→ **Directive**
In the rows below, take the lines starting at the one containing "At what (x,y)" and ending at the one containing "Looking at the", and render them as a JSON list of strings with one string per line. Leave out blank lines and the pictures.

→ **Dataset content**
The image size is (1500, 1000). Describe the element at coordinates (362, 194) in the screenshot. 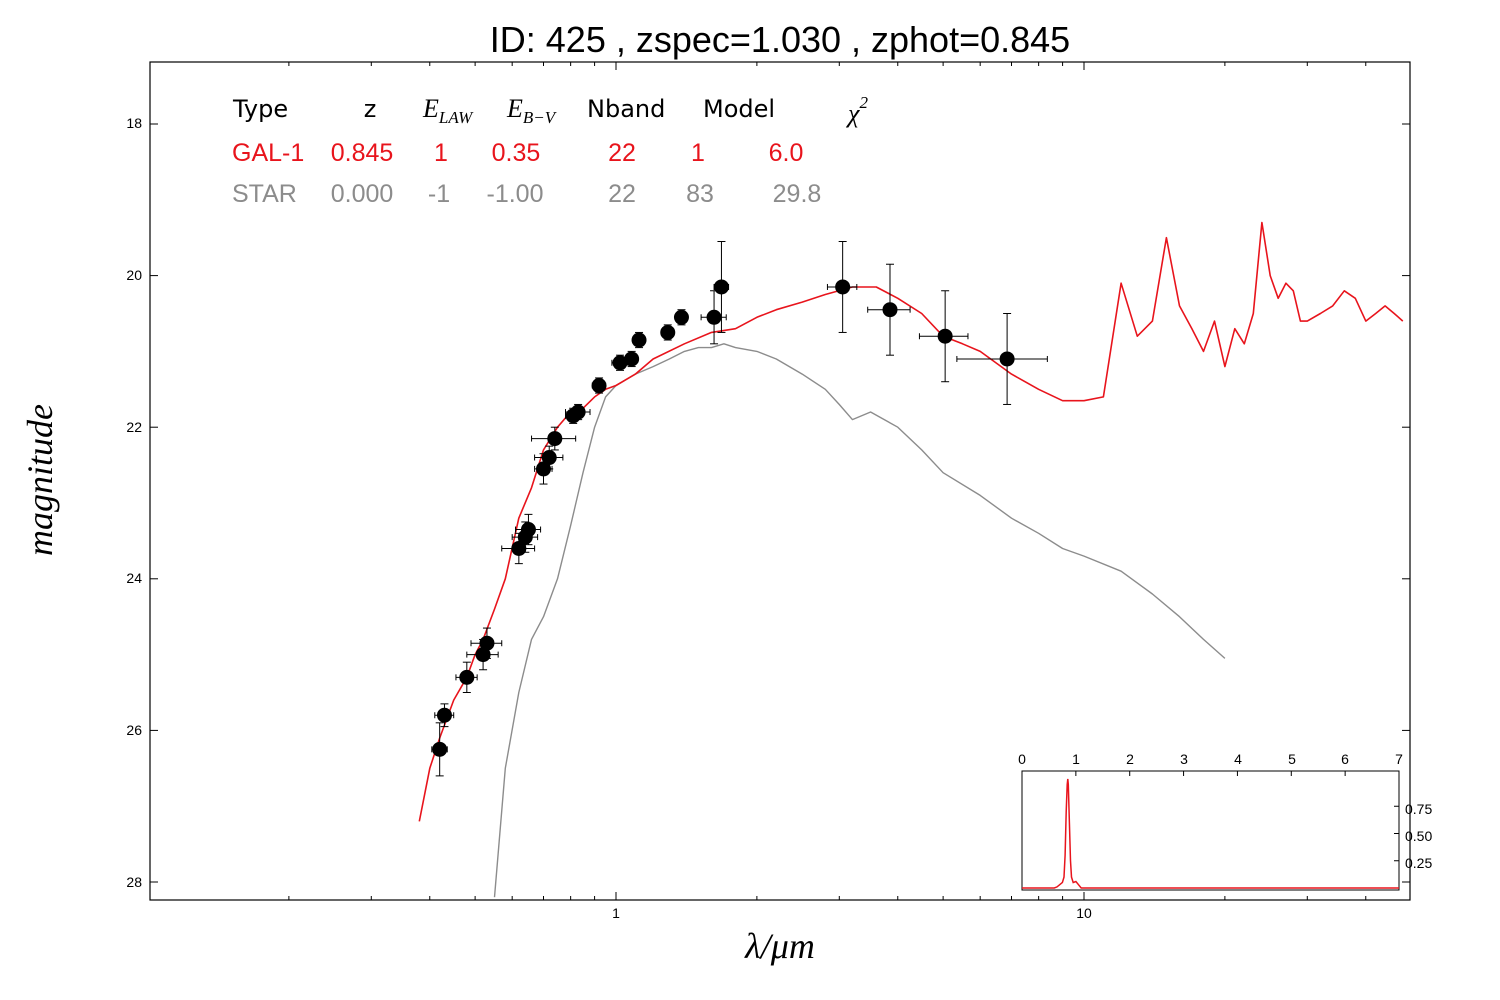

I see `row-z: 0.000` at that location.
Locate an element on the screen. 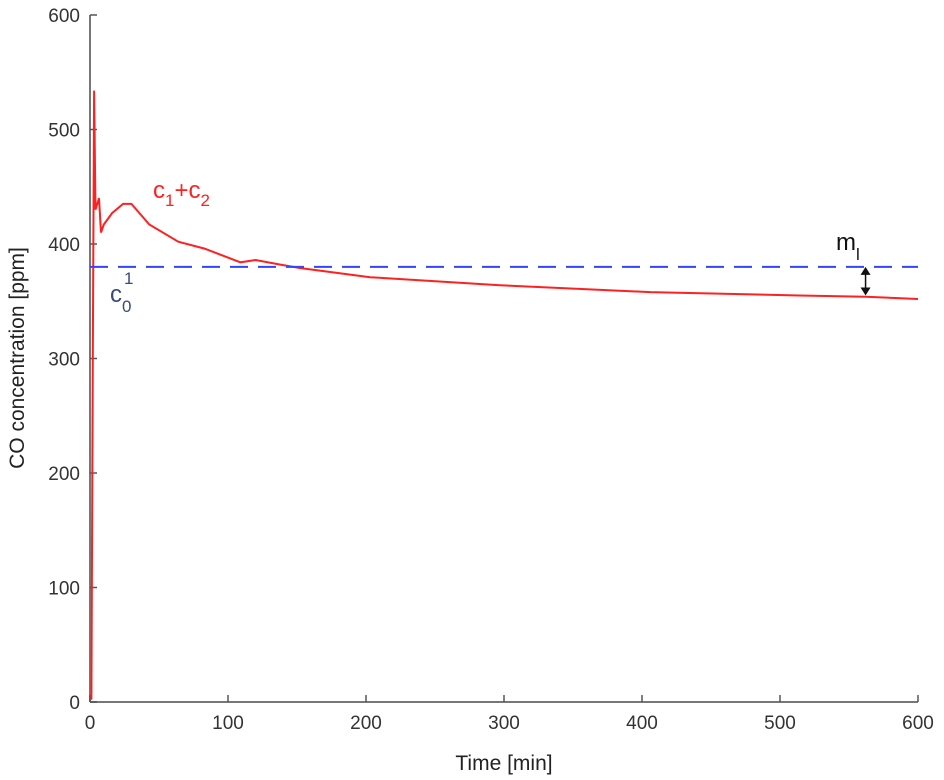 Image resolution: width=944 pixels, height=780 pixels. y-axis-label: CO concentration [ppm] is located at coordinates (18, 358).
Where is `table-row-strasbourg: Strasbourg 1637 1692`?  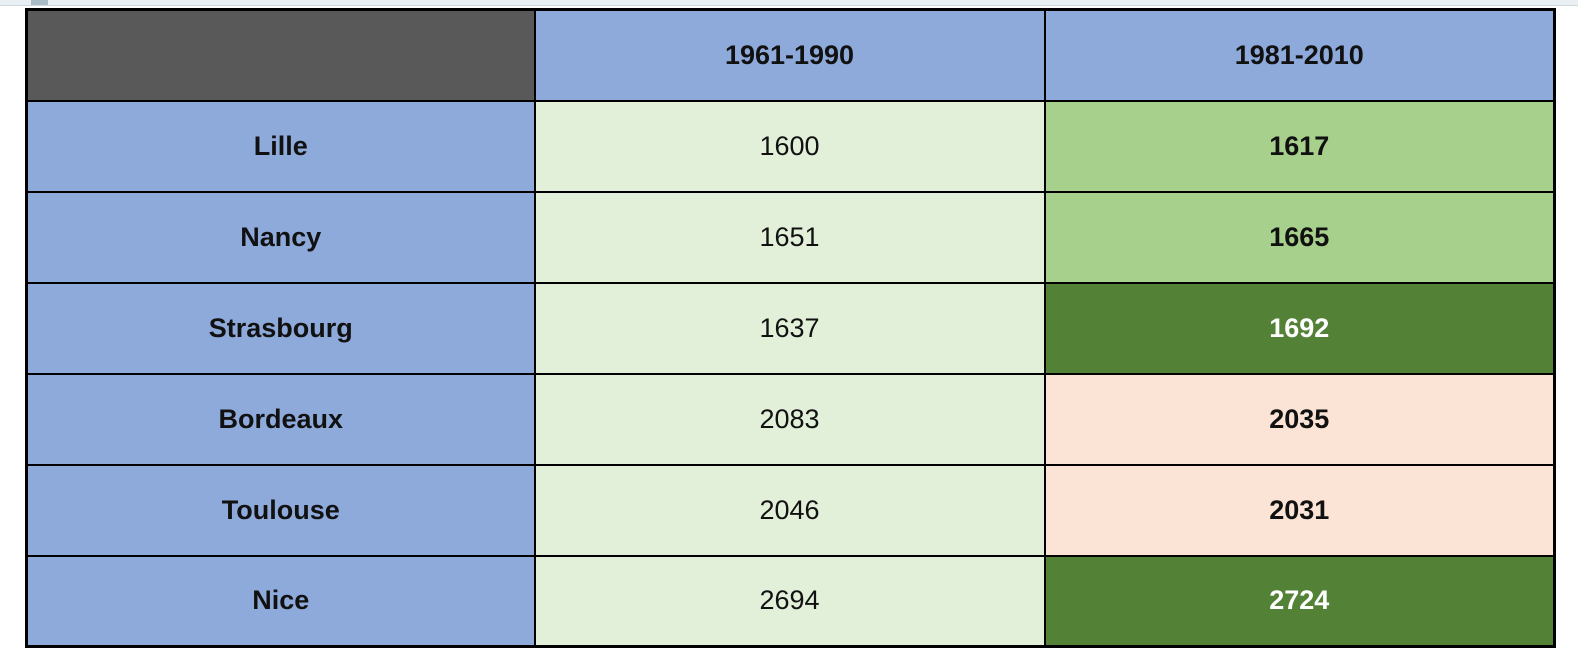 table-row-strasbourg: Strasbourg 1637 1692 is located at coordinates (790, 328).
==
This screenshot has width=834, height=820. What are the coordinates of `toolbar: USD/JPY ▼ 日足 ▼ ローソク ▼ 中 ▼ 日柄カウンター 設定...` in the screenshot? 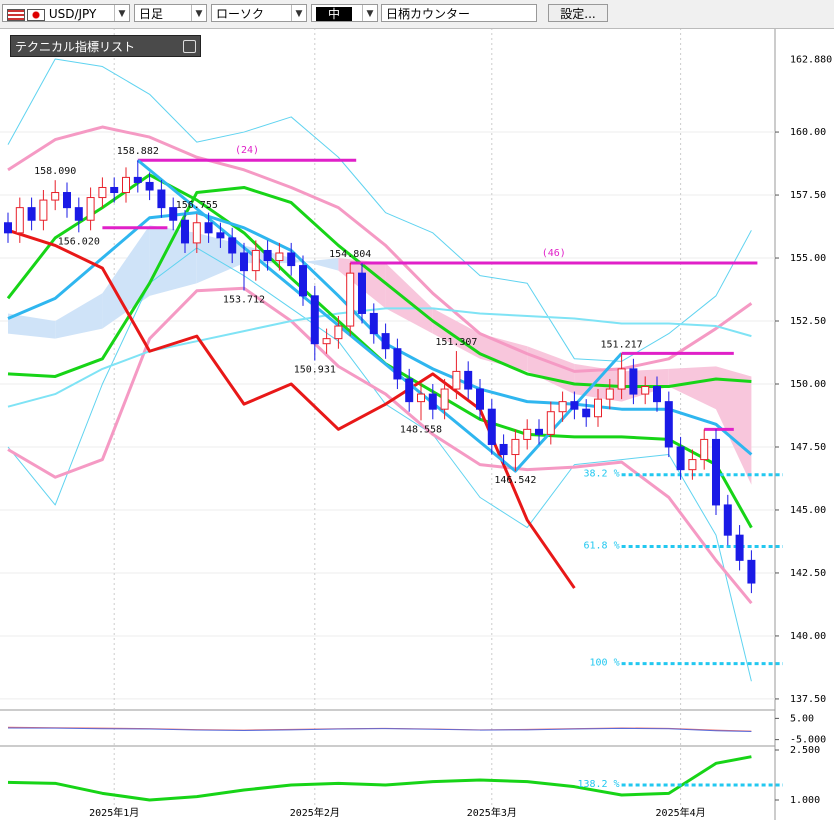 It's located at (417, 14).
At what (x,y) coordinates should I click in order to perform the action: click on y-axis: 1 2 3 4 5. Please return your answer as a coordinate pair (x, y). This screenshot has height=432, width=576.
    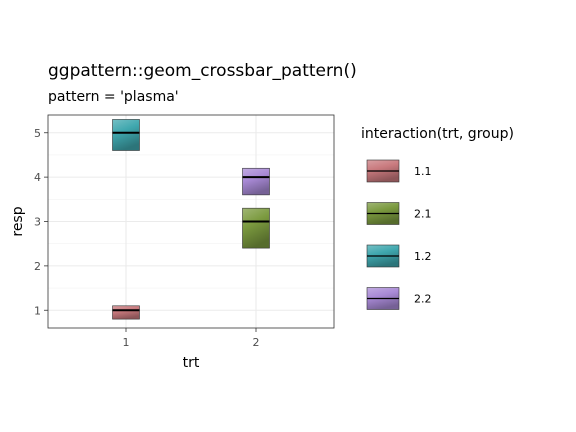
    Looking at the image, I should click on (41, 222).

→ **Finished task**
[
  "At what (x,y) coordinates should I click in order to perform the action: click on y-axis: 1 2 3 4 5. Please return your answer as a coordinate pair (x, y). This screenshot has height=432, width=576.",
  "    Looking at the image, I should click on (41, 222)."
]